[EXERCISE PASSAGE — start]

Hi Mahshid,
  Something you could do is to leverage the bash shell to get the same
checkpoint restore functionality as you should with the hack_back_ckpt.rcS
script.  For instance, if you execute the following at the terminal, the
checkpoint that you will collect should function similarly to the
hack_back_ckpt.rcS script:

 % /sbin/m5 checkpoint; echo "Loading new script..."; /sbin/m5 readfile >
/tmp/runscript; chmod 755 /tmp/runscript; if [ -s /tmp/runscript
]; then exec /tmp/runscript; else echo "Script not specified. Dropping back
to shell..."; fi

  Also, I suspect the trouble you're seeing with the large-scale CMP
checkpointing may have to do with a recently identified draining bug in the
SimpleMemory.  I'll cc you on that thread.

  Joel



On Wed, May 29, 2013 at 3:07 PM, Mahshid Sedghi <mahshid.sed...@gmail.com>wrote:

> Thanks a lot for your detailed and helpful answer Joel. Now everything is
> clear to me. I was able to use this script successfully for small systems.

[EXERCISE PASSAGE — finish]
[INFORMATION SHOWN — start]

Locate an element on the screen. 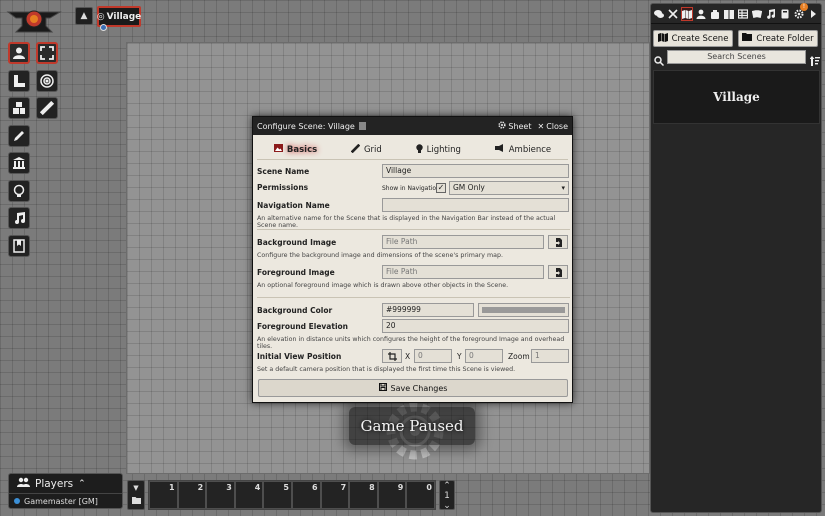  sheet-config-button: Sheet is located at coordinates (515, 126).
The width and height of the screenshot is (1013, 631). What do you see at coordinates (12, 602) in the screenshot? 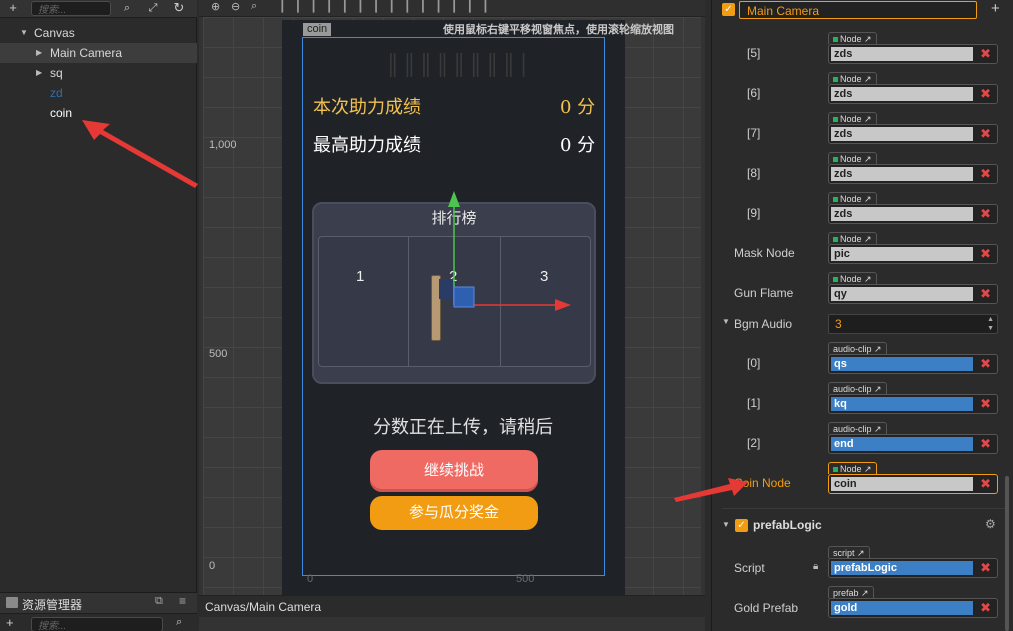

[INFORMATION SHOWN — finish]

WORK ITEM. Reproduce word for word the section of the checkpoint-restore reply that begins with the words "On Wed, May" and ends with "for small systems.".

TASK RESPONSE.
On Wed, May 29, 2013 at 3:07 PM, Mahshid Sedghi <mahshid.sed...@gmail.com>wrote:

> Thanks a lot for your detailed and helpful answer Joel. Now everything is
> clear to me. I was able to use this script successfully for small systems.